Salmos 26:9 suplica de manera similar no ser juntado con pecadores, reflejando el mismo deseo de separación de los malos.
Salmos 55:21 desarrolla el contraste entre palabras suaves e intención violenta, reflejando el engaño en Salmos 28:3.
Salmos 62:4 describe a quienes bendicen con la boca pero maldicen por dentro, idéntico al discurso engañoso en Salmos 28:3.
Salmos 5:10 también pide a Jehová que juzgue a los malos, haciendo eco de la súplica de no ser contado entre ellos.
Proverbios 26:23-26 describe vívidamente labios fervientes con corazón malvado y enemigos disfrazados, un paralelo temático directo.
En Mateo 22:15-18, los fariseos halagan a Jesús mientras traman atraparlo, un ejemplo directo del Nuevo Testamento de esta hipocresía.

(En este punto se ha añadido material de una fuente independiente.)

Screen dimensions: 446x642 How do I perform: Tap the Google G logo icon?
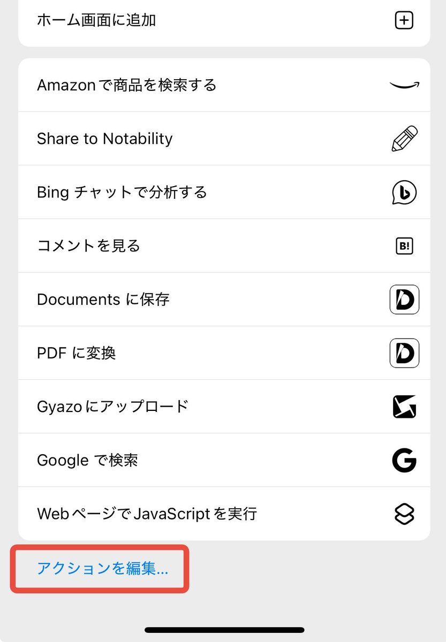pos(404,461)
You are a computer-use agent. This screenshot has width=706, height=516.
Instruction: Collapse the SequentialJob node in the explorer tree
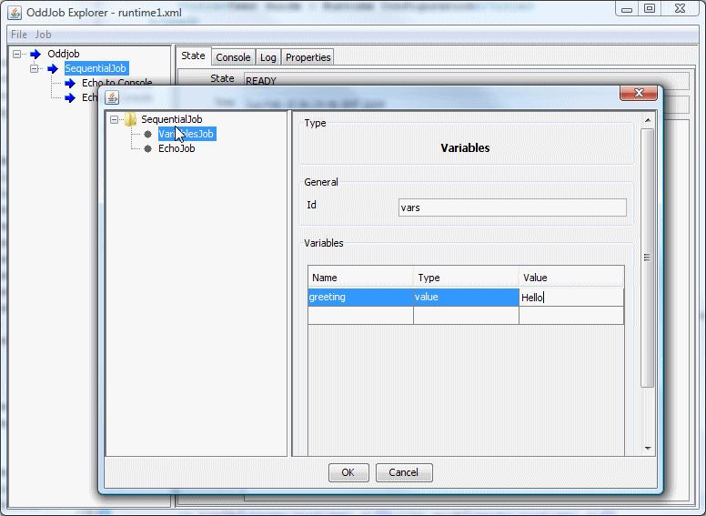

Jeremías 9:8 describe hablar pacíficamente mientras se trama el mal, la misma hipocresía que en Salmos 28:3.
Juan 14:27 ofrece la verdadera paz de Cristo, contrastando la falsa paz hablada por los malos en Salmos 28:3.
Mateo 26:48 muestra a Judas usando un beso, señal de paz, para traicionar a Jesús, cumpliendo el patrón de hablar paz con mala intención.
Proverbios 26:25 advierte no creer en el habla amable porque el corazón guarda abominaciones, exactamente la hipocresía de Salmos 28:3.
Proverbios 24:2 paralela directamente la desconexión entre labios y corazón: 'su corazón trama violencia, sus labios hablan de maldad'.
Mateo 25:41 muestra el destino de los malos al ser enviados lejos, el mismo resultado que el salmista ruega evitar.
Mateo 25:46 contrasta el castigo eterno de los malos con la vida de los justos, subrayando lo que está en juego en la súplica del salmista.
Miqueas 3:5 describe falsos profetas que claman 'Paz' por ganancia personal, un patrón similar de discurso engañoso.
Lucas 13:27 tiene a Jesús rechazando a malhechores que decían estar cerca de él, similar a los falsos pacificadores en Salmos 28:3.
Números 16:26 ordena apartarse de las tiendas de hombres malvados, la misma evitación de ser arrastrado con los impíos.